The catering world is full of minimum-waged, predominantly young people armed with nothing more than a basic health and safety certificate, turning out rigid menus to a rule book. That in itself is a recipe for disaster.
Were I daft enough at home to cook half a dozen sausages too many at breakfast I know that, once cooked, they can be re-frozen. Or with interesting veg, sauce and seasoning I could turn them into a sausage casserole for supper. Consort throws out 7,000 sausages annually.
If I had inadvertently baked four more potatoes than I needed, I'd scoop out the insides, mix them with greens and produce bubble and squeak. Consort binned 3,200 baked potatoes last year.
My freezer contains boxes of homemade soup. I never add cream or milk until just before serving, precisely so that I can freeze any excess. Consort chucked out 2,000 bowls of soup.
And I'm amazed that they flung out 1,200 portions of black pudding.

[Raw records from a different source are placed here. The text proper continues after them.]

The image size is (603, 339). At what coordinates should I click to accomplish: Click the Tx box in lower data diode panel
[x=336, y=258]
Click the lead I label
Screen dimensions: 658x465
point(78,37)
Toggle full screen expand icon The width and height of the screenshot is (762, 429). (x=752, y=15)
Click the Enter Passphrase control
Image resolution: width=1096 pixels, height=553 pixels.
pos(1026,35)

Black pud is already cooked. It requires about two minutes in a frying pan and could almost be cooked to order or in small batches to minimise waste. Ditto for eggs.

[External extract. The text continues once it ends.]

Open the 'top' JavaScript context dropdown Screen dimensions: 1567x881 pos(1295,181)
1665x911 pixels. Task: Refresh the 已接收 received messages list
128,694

I could go on but I'm sure you get the point. Bulk cooking in advance makes service easier and quicker, but it produces rubbery food and guarantees higher levels of waste.
Of course it's easier to get it right at home. Quantities are smaller. At home we are not just the cook, we are the manager, the area manager, the chief executive, the buyer and the menu setter in one.

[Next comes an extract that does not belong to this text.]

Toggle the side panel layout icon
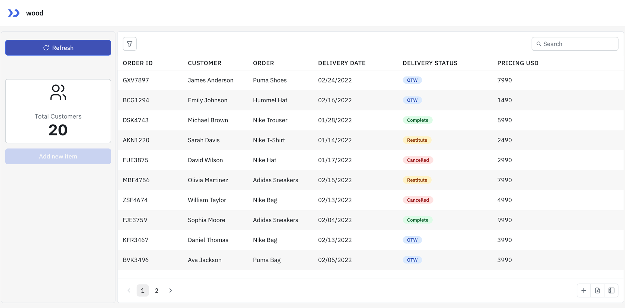This screenshot has width=625, height=308. 611,290
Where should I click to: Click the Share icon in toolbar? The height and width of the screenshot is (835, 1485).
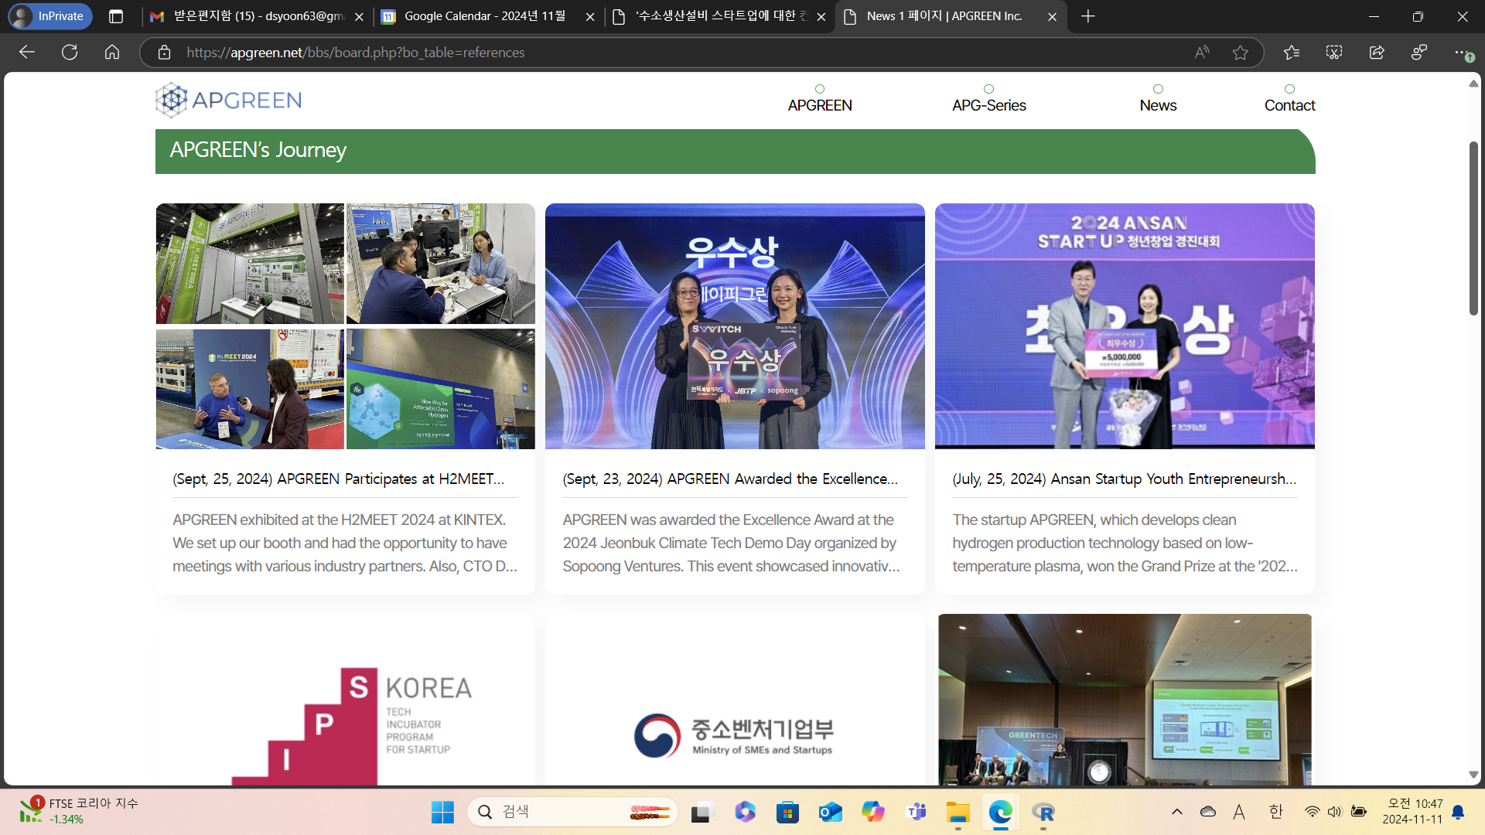(1377, 53)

The key to low waste is flexibility and ingenuity, cooking to order where possible to remove guesswork, knowing when something is safe to reuse and when it's not and quickly adapting menus to suit. That is how top restaurants survive and still manage to stay within health and safety laws.
Consort, I am sure, is no worse than any other mass caterer. All of them function on low-paid staff – and as few as possible – who don't have that expertise and cannot be trusted to make such decisions on the hoof.
It's a simple financial calculation with no room for moral, global or green concerns. And as long as low wages save more than wasted food costs, it will continue.
But here's a thought. Around 15 million tonnes of food is wasted in Britain each year. Just over half of that comes from commercial caterers with their industrial-sized difficulties and need for profit if they are to employ anyone at all. The rest comes from our own, domestic, household kitchens – simply because we can't be bothered.
Pipe downUTILITIES work on a simple principle. The supplier lays cables, pipes or lines. It's a business cost, an investment so that they can supply customers and make profits. On rare occasions customers in inaccessible areas will pay for connection if they want the service.
So why are we all having to stump up an extra £6 tax a year on landlines to pay for installing fast broadband for those who want it so that suppliers can profit?
And why, following tram carnage, are we even considering digging up roads again to install a £25 million subterranean litter vacuum system in Edinburgh?
Britain is broke. Edinburgh is broke. We are broke. We can't afford either.